▶ _AUFGABEN_:
(a) Wie lang ist laut dem Textauszug über die Bayer-Pipeline die Leitung zwischen den Werken Dormagen und Uerdingen?
(b) Fasse den Absatz aus dem Textauszug über die Bayer-Pipeline, der mit „Nicht nur die Umweltverbände“ beginnt, als kurze Liste seiner wichtigsten Fakten zusammen.
(c) Führe den Textauszug über die Kohlenmonoxid-Pipeline von Bayer um einige Sätze fort, beginnend nach seinem letzten Satz.

▶ _AUSGEWÄHLTER TEXTAUSZUG_:
Bild: Bayer-Konzern: Röhrenbau gegen alle Widerstände.
DÜSSELDORF taz Nichts ist zu sehen, nichts ist zu hören, nichts ist zu
riechen. Trotzdem fallen Menschen in Ohnmacht und ersticken kurze Zeit
später: Kohlenmonoxid (CO) ist farblos, geruchsneutral und hochgiftig. Das
wissen die Bewohner rund um Düsseldorf. Seit einigen Monaten regt sich dort
massiver Widerstand. Denn der Chemiegigant Bayer verlegt eine knapp 70
Kilometer lange Pipeline zwischen seinen Werken Dormagen und Uerdingen, die
dieses Gas transportieren soll.
Nicht nur die Umweltverbände und örtliche Initiativen machen mobil. Auch
CDU-Bürgermeister der betroffenen Kommunen klagen gegen die Enteignungen
ihres Geländes. Die konservative "Rheinische Post" zitiert ein Gutachten,
das im Falle eines Leitungsbruchs von fast 150.000 Betroffenen ausgeht. Das
Szenario erscheint noch bedrohlicher, seit das Umweltamt des Kreises
Mettmann, durch dessen Gebiet die Röhre verlegt wird, erklärte, die
Feuerwehren entlang der Trasse seien bei einen Bruch der Leitung weder
technisch noch personell gerüstet, um Rettungsmaßnahmen zu ergreifen.
Warum aber verfolgt Bayer so hartnäckig seine Pläne? An beiden
Industriestandorten gibt es Anlagen zur Herstellung des gefährlichen Gases.

▶ _INHALT DES DATENSATZES_:
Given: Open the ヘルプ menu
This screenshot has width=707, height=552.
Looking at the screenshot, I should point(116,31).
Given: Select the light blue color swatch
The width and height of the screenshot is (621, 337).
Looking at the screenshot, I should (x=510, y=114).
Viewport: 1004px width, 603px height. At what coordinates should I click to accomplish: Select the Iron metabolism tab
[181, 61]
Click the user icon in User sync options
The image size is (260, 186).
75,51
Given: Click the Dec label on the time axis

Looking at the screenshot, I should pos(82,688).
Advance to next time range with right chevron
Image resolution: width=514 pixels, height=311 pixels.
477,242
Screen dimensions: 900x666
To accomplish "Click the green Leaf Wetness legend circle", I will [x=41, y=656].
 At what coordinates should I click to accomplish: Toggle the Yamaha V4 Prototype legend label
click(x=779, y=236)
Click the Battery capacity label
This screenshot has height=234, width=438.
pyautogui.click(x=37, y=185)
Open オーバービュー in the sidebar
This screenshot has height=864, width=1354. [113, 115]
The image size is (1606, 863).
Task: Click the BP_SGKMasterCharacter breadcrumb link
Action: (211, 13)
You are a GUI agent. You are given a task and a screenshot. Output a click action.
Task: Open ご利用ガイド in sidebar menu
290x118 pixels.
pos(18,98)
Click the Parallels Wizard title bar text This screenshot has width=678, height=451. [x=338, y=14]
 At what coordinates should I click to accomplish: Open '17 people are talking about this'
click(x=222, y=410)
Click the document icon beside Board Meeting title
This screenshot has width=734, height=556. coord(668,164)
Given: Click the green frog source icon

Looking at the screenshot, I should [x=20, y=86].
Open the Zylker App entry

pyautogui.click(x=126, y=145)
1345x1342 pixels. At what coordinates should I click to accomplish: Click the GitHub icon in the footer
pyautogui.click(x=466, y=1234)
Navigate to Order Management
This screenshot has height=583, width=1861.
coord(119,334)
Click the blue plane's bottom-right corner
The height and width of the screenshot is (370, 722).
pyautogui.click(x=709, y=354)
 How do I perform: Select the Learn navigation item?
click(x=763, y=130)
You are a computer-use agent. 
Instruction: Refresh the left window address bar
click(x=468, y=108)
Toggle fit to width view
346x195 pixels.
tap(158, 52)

▶ _LÖSUNGEN_:
(a) Knapp 70 Kilometer.

(b)
- Umweltverbände und örtliche Initiativen machen mobil.
- CDU-Bürgermeister der betroffenen Kommunen klagen gegen die Enteignung ihres Geländes.
- Die „Rheinische Post“ zitiert ein Gutachten, das bei einem Leitungsbruch von fast 150.000 Betroffenen ausgeht.
- Laut dem Umweltamt des Kreises Mettmann wären die Feuerwehren entlang der Trasse bei einem Bruch weder technisch noch personell für Rettungsmaßnahmen gerüstet.

(c)
Während aber im südlich gelegenen Dormagen die Produktion nicht ausgelastet
ist, benötigt man im nördlichen Uerdingen mehr CO als dort hergestellt
werden kann. Durch die Pipeline werde "die Versorgungssicherheit der
Standorte mit einem wichtigen Grundstoff für die Kunststoff-Herstellung
erhöht", erläutert Kerstin Nacken, Pressesprecherin der Bayer Industry
Services in Leverkusen. Als Hauptgrund für die Röhre nennt sie aber den
Erhalt von Arbeitsplätzen. Rund 76.300 Menschen arbeiten laut Nacken in NRW
in der Kunststoffproduktion und der weiterverarbeitende Industrie.
Genau dieses Arbeitsplatzargument hat die Landesregierung vor gut einem
Jahr bewogen, ein Gesetz für die Röhre zu verabschieden, das Enteignungen
ermögliche, um das Gemeinwohl nicht zu gefährden. "Dabei könnte das
Gegenteil passieren", sagt Philipp Mimkes von der "Coordination gegen
Bayer-Gefahren". Ist die Pipeline einmal gebaut, könnten Arbeitsplätze
gestrichen werden. Denn die Anlage in Uerdingen zur Herstellung von
Kohlenmonoxid sei vergleichsweise alt. Sie könnte stillgelegt werden,
sobald das Gas aus der Röhre kommt, mutmaßt Mimkes.
Die Pipeline werde nicht gebaut, um dem Gemeinwohl zu dienen, meint er.
Diese Bedingung stellt die Verfassung, um Enteignungen zu ermöglichen. Noch
ist eine Kohlenmonoxidleitung dieser Länge außerhalb eines
zusammenhängenden Industriegeländes in Europa ein Novum. Es stehe aber zu
befürchten, so Mimkes, dass das Beispiel Schule macht. Hochtoxische Stoffe
könnten, statt dezentral erzeugt zu werden, in Zukunft wie Strom und Wasser
für die Industrie aus einem Leitungsnetz kommen.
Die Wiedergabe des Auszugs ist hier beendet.